Dalam sebuah kutipan hadist yang diriwayatkan oleh Bukhari, Muslim dari Jalur Abdullah bin Amr bin Al Ash, Nabi mengatakan setidaknya ada beberapa point sebagaimana yang kami sebutkan ciri ciri dari sifat suka berbohong atau munafik dibawah ini :
- Apabila dipercaya dia khianat
- Apabila berbicara dia berdusta
- Apabila berjanji dia ingkar
- Apabila berbantah bantahan dia tidak terkendali
dan Juga di Hadist yang lain disebutkan bahwasannya :
"ada tiga macam orang yang tidak akan diajak bicara oleh Allah di hari kiamat, tidak akan disucikan dan tidak akan diperhatikan. Mereka akan mendapat adzab yang pedih.

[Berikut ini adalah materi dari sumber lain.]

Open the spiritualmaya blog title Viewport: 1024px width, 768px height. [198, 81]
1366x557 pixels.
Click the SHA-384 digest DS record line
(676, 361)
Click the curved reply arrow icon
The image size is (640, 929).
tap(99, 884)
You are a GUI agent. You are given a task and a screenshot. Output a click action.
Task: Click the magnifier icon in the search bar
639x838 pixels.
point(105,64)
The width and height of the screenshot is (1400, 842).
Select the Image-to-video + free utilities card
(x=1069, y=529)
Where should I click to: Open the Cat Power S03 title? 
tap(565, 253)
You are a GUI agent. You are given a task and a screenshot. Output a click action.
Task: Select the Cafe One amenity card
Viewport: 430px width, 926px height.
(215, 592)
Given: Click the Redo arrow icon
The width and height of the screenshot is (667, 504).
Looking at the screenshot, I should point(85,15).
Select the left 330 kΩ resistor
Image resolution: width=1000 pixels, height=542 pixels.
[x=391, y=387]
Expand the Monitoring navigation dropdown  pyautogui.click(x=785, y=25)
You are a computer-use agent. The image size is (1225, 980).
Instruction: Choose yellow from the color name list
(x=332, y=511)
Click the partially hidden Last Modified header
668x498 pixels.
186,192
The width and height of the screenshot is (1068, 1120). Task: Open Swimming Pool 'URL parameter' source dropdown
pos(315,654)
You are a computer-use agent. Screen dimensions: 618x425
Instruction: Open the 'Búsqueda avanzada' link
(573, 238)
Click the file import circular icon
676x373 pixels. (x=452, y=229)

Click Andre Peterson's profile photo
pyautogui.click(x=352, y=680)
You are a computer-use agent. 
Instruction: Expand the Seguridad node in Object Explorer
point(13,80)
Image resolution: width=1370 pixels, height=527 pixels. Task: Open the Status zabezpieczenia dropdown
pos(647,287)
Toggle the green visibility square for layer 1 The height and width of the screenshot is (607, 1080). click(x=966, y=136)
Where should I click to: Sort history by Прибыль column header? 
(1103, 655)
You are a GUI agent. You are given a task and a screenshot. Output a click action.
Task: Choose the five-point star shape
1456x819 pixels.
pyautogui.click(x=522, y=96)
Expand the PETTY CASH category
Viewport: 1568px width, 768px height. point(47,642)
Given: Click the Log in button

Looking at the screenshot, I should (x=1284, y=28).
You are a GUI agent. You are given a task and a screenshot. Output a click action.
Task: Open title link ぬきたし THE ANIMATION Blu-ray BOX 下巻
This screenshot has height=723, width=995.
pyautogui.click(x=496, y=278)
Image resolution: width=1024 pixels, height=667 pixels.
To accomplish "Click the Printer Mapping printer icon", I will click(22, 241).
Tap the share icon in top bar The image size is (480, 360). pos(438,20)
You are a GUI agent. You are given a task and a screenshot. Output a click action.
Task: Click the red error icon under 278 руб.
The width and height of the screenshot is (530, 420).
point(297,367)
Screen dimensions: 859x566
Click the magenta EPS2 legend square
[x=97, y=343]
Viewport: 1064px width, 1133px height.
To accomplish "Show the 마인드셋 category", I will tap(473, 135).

Yaitu kakek kakek yang berzina, raja pendusta dan orang miskin yang sombong." ( Muslim).
Sedemikian bahayanya sebuah perbuatan dusta, jadi sudah sepatutnya bagi para pendidik dan orang tua menjauhkan didikannya dari sifat ini.
Lantas bagaimana agar anak tidak terjerumus menjadi anak yang suka berbohong?.
- yang pertama adalah memberikan teladan kepada anak didik, jangan para pendidik dan orang tua memberikan contoh tidak baik misalnya : hanya gara gara ingin mendiamkan anak orang tua rela berbohong dengan harapan anak jadi berhenti menangis. hal ini apabila sering dilakukan maka akan terbangun kebiasaan buruk terhadap perkembangan karakter anak.
- yang kedua adalah tidak berdusta dihadapan anak - anak sekalipun hanya sebuah candaan atau gurauan.
Misal Saat anda Para Orang Tua Berkata "Adek besok kalau sudah bisa bantu bunda berbenah mainan, Bunda mau belikan adek boneka barbie".
Nah saat Para Orang mengatakan itu berusahalah Para orang tua untuk menepati janji itu.
sumber tulisan buku Pendidikan Anak Dalam Islam Karya Prof. Abdullah Nasih Ulwan dengan beberapa penambahan pragraph.